A randomized trial of rosiglitazone therapy in patients with inadequately controlled insulin-treated type 2 diabetes

OBJECTIVE - To determine the efficacy and safely of rosiglitazone (RSG) when added to insulin in the treatment of type 2 diabetic patients who are inadequately controlled on insulin monotherapy. RESEARCH DESIGN AND METHODS - After 8 weeks of insulin standardization and placebo (PBO) run-in, 319 type 2 diabetic patients with mean baseline HbA(1c)greater than or equal to7.5% (8.9 +/- 1.1 to 9.1 +/- 1.3) on twice-daily insulin therapy (total daily dose greater than or equal to 30 U) were randomized to 26 weeks of additional treatment with RSG (4 or 8 mg daily) or PBO. Insulin dose could be down-titrated only for safety reasons.
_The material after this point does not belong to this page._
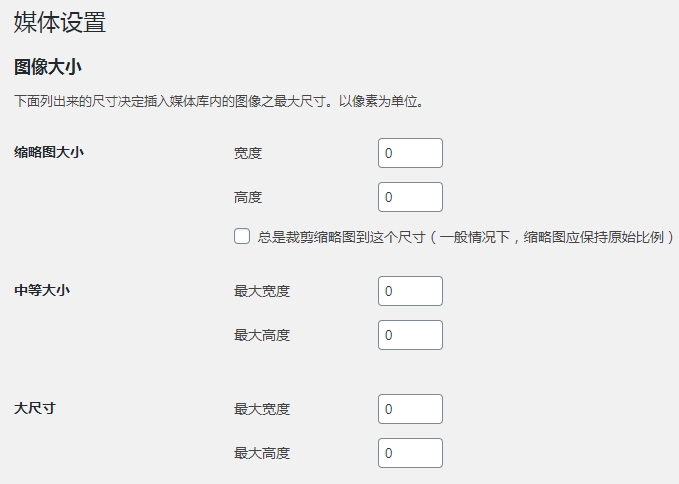Click the 最大宽度 label in 大尺寸 row
The width and height of the screenshot is (679, 484).
262,409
The primary end point was reduction of HbA(1c) from baseline. RESULTS - RSG 4 and 8 mg daily significantly improved glycemic control, which was unchanged on PBO. By intent-to-treat analysis, treatment with RSG 8 mg plus insulin resulted in a mean reduction from baseline in HbA(1c) of 1.2% (P < 0.0001), despite a 12% mean reduction of insulin dosage. Over 50% of subjects treated daily with RSG 8 mg plus insulin had a reduction of HbA(1c) greater than or equal to1.0%. Neither total:HDL cholesterol nor LDL:HDL cholesterol ratios significantly changed with RSG treatment. Serious adverse events did not differ among groups. CONCLUSIONS - The addition of RSG to insulin treatment results in significant improvement in glycemic control and is generally well tolerated.